Aim of the exercise:
Reproduce, exactly and in full, the records that follow, minus any pictures.
── Supplied material
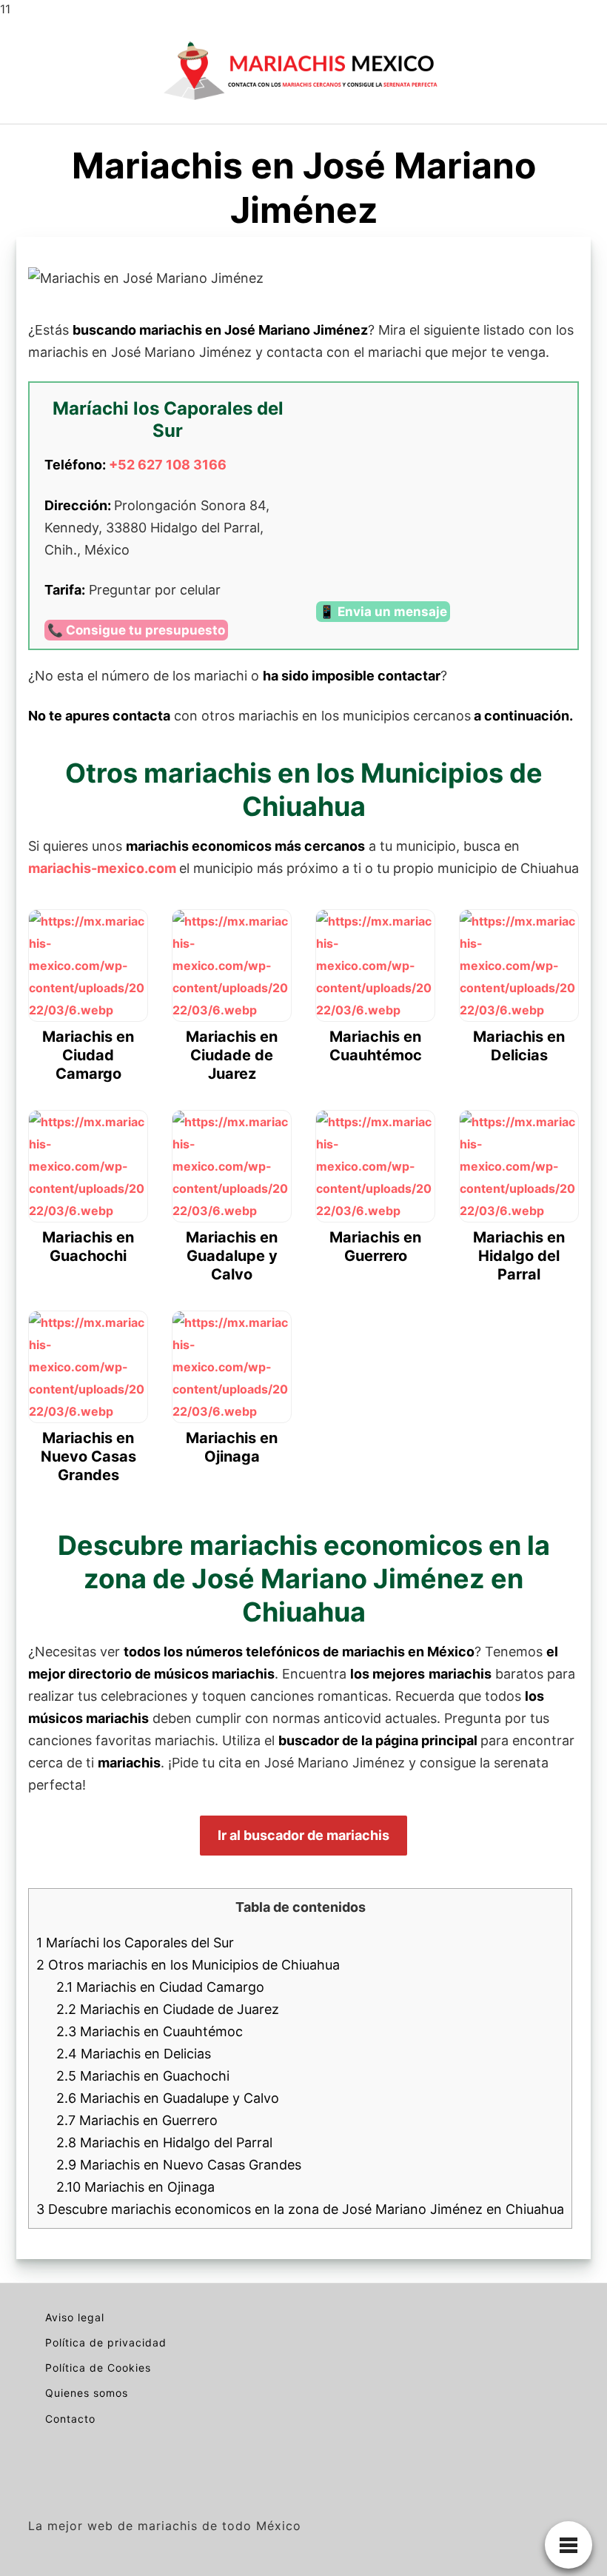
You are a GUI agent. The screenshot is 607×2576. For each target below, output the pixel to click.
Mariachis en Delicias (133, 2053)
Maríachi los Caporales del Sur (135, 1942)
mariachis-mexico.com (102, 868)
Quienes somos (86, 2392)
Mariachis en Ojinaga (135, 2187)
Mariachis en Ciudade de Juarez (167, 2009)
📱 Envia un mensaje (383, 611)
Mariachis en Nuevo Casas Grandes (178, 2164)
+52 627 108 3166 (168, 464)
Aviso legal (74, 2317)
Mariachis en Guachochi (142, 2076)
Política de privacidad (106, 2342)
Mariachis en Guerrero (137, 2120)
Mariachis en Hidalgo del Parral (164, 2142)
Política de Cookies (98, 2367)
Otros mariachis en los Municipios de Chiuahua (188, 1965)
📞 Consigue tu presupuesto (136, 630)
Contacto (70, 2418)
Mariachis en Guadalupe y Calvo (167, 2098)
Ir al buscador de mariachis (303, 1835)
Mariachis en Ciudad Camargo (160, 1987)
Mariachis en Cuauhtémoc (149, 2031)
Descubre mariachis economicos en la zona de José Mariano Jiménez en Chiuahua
────
Reply:
You are a GUI agent. The screenshot is 607×2576. For each target below, output the pixel to click.
Mariachis en Delicias (133, 2053)
Maríachi los Caporales del Sur (135, 1942)
mariachis-mexico.com (102, 868)
Quienes somos (86, 2392)
Mariachis en Ojinaga (135, 2187)
Mariachis en Ciudade de Juarez (167, 2009)
📱 Envia un mensaje (383, 611)
Mariachis en Nuevo Casas Grandes (178, 2164)
+52 627 108 3166 (168, 464)
Aviso legal (74, 2317)
Mariachis en Guachochi (142, 2076)
Política de privacidad (106, 2342)
Mariachis en Guerrero (137, 2120)
Mariachis en Hidalgo del Parral (164, 2142)
Política de Cookies (98, 2367)
Otros mariachis en los Municipios de Chiuahua (188, 1965)
📞 Consigue tu presupuesto (136, 630)
Contacto (70, 2418)
Mariachis en Guadalupe y Calvo (167, 2098)
Ir al buscador de mariachis (303, 1835)
Mariachis en Ciudad Camargo (160, 1987)
Mariachis en Cuauhtémoc (149, 2031)
Descubre mariachis economicos en la zona de José Mariano Jiménez en Chiuahua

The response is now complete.